Sent to us by: Robbie Ferguson
It may sound like science fiction, but researchers are closing in on the creation of an ingestible robot that can perform a variety of functions from within the human body.
At the International Conference on Intelligent Robots and Systems in Vancouver earlier this month, researchers from Switzerland presented a prototype of a gelatin-based actuator.
Actuators are the components that allow a mechanism to physically move. So, while doctors can already insert machines like pacemakers into your body, those are stationary and also require invasive surgery.

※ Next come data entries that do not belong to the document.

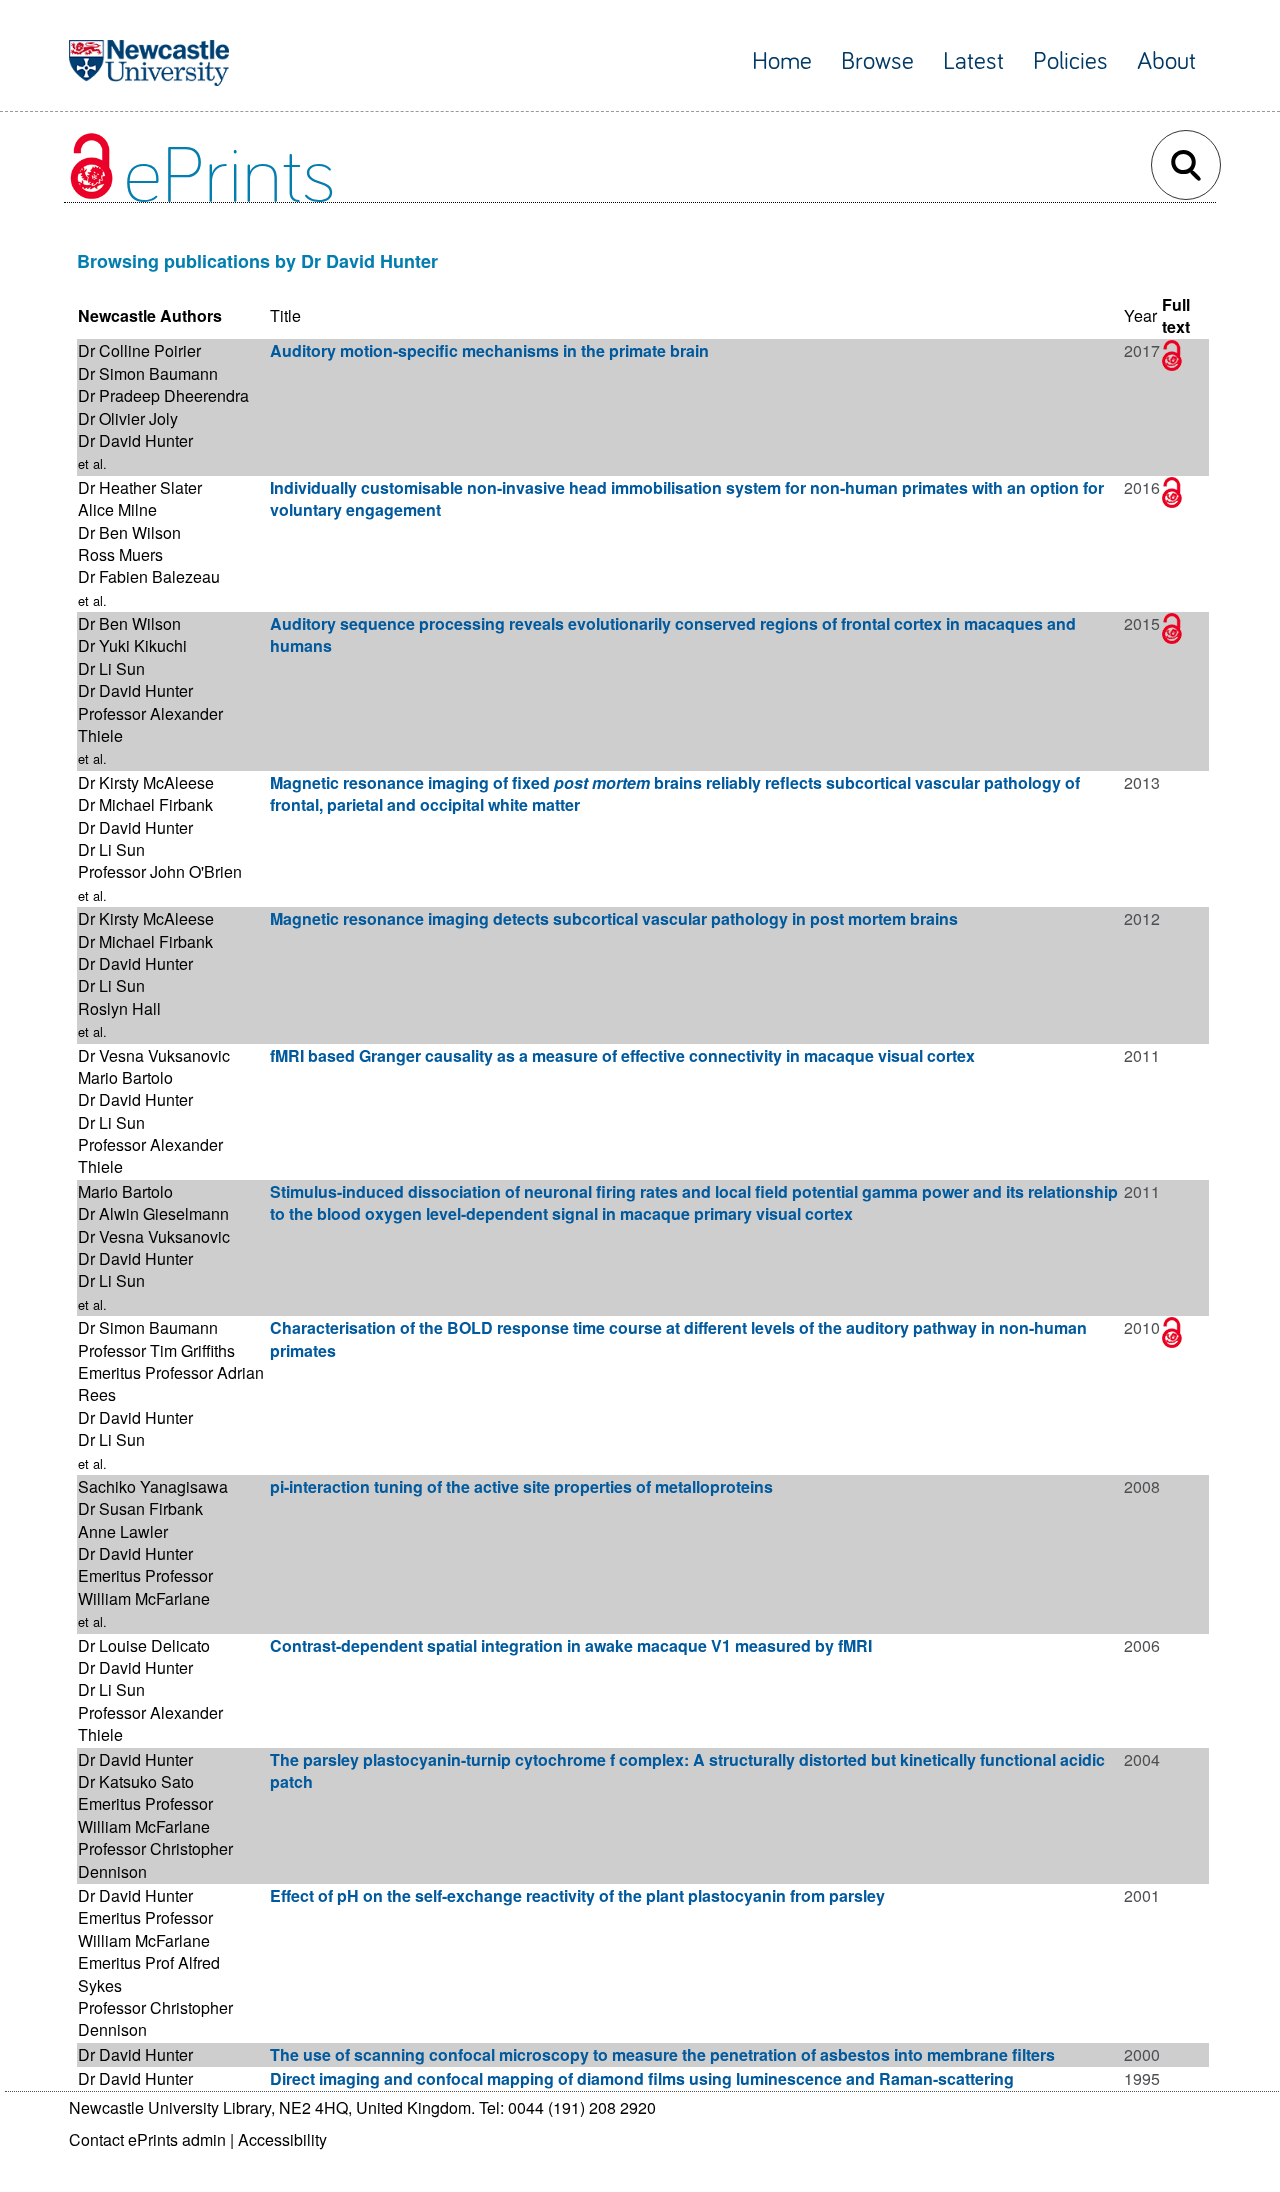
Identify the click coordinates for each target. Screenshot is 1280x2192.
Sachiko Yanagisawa (153, 1486)
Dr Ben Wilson (129, 532)
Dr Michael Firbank (145, 804)
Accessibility (282, 2139)
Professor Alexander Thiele (150, 724)
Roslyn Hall (119, 1008)
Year (1140, 315)
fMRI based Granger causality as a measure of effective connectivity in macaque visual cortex (622, 1055)
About (1166, 61)
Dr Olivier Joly (128, 418)
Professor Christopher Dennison (155, 1859)
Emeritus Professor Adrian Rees (171, 1383)
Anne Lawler (123, 1531)
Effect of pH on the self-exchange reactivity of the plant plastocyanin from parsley (577, 1895)
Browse (877, 61)
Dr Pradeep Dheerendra (163, 395)
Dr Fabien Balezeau (149, 576)
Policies (1070, 61)
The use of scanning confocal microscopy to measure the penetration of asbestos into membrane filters (662, 2054)
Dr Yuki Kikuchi (132, 645)
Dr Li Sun (111, 668)
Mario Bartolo (125, 1077)
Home (782, 61)
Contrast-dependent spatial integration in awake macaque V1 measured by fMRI (571, 1645)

It’s unlikely that the gelatin robots are very tasty, but they would have a wide variety of applications. The researchers in their paper explain that “the components of such edible robots could be mixed with nutrient or pharmaceutical components for digestion and metabolization.
Potential applications are disposable robots for exploration, digestible robots for medical purposes in humans and animals, and food transportation where the robot does not require additional payload because the robot is the food.
The researchers write as well, "Fully edible robots would help to study how wild animals collectively behave. The robots could also take a role of animals prey to observe their hunting behaviors, or to train protected animals to do predation."
And of course, once medical components are mixed into the edible composition, the robots could help preservation of wild animals or heal inside of the human body.
Sent to us by: Jeff Weston
A couple in the US have admitted stealing goods from Amazon valued at more than $1.2m by repeatedly pretending that items they ordered were damaged in the post.
A couple from Indiana, have pleaded guilty to postal fraud and money laundering.
The couple face fines of up to $500,000, as well as prison sentences of up to 20 years.
According to local newspaper the Muncie Star Press, they used hundreds of false online identities to order popular tech gadgets from Amazon, including Samsung smartwatches, GoPro cameras and Xbox video game consoles.
The couple then contacted Amazon's customer service department to report that the items had arrived damaged or were not working, and Amazon sent out replacement products for free.
They then sold the merchandise to another individual, who resold the products to an unnamed firm based in New York.
The couple and their accomplice were eventually caught after a joint investigation conducted by the US Postal Inspection Service, Indiana State Police and the Internal Revenue Service.